Full-time Equivalent (FTE) – Your company’s FTE calculation for each calendar month can be determined by adding up all hours worked by part-time employees during the month and dividing the total by 120.
Minimum Essential Coverage – ALEs are required to offer healthcare that provides minimum essential coverage to each full-time employee and the employees’ dependents during each month that the employer is considered an ALE. Minimum essential coverage is defined as group health insurance plans offered under a specified government-sponsored program or eligible employer-sponsored program, other coverage plans in small or large group markets within states, grandfathered health plans offered in group markets, and any other coverage that is recognized by the Secretary of Health and Human Services. Minimum essential coverage does not include coverage that consists solely of excepted benefits.
Affordable Coverage – The coverage offered by ALEs must be considered affordable.
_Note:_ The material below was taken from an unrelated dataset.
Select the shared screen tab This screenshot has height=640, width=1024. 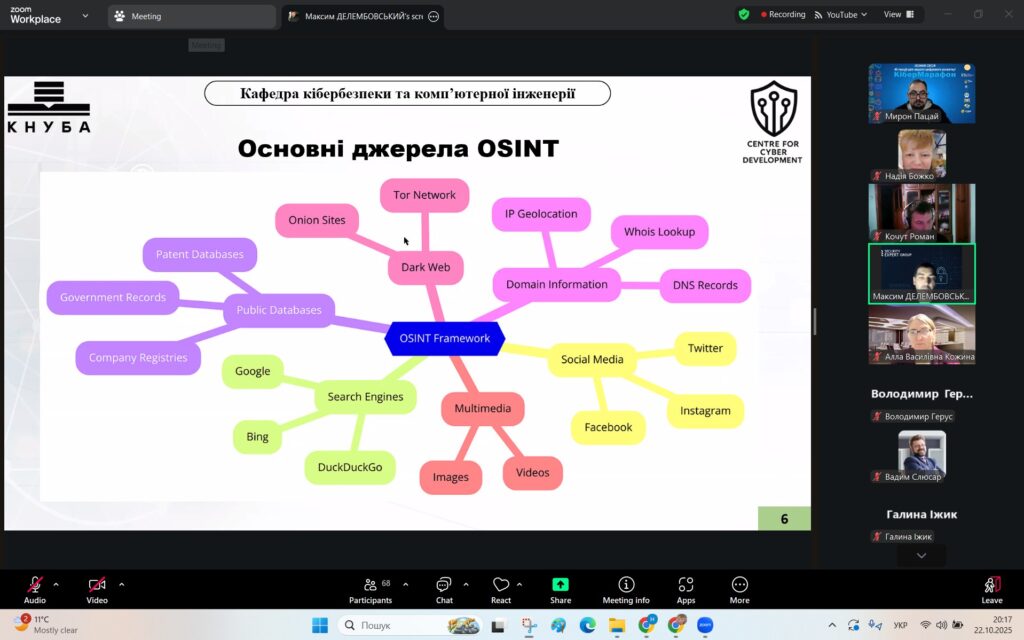pos(360,17)
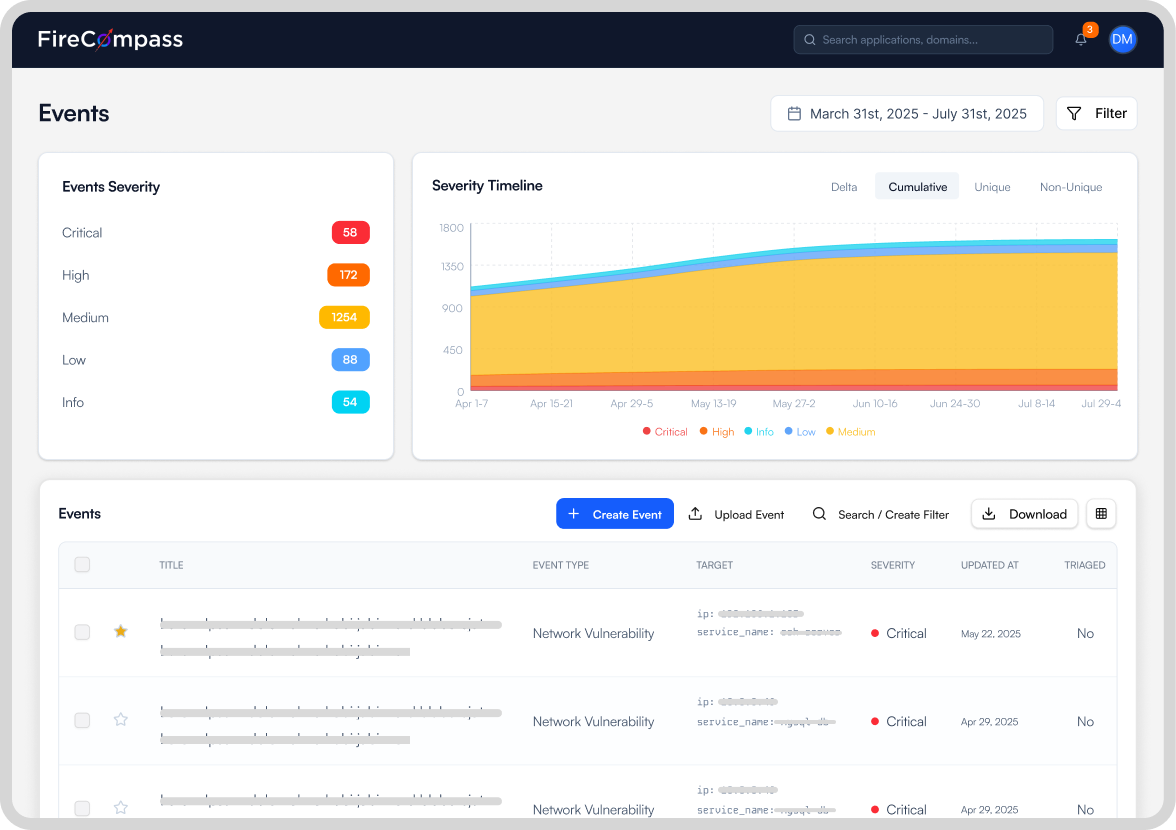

Affordable coverage is defined as any plan that’s lowest premium cost for an employee only (excluding dependents/spouses) is less than 9.5% of the employee’s household income. Since ALEs may not know their employees’ household incomes, the IRS has established some safe harbors. These guidelines stipulate that if the offered coverage is less than 9.5% of the employee’s pay, the employer can be confident that the coverage is affordable. Therefore, the employer will not be penalized.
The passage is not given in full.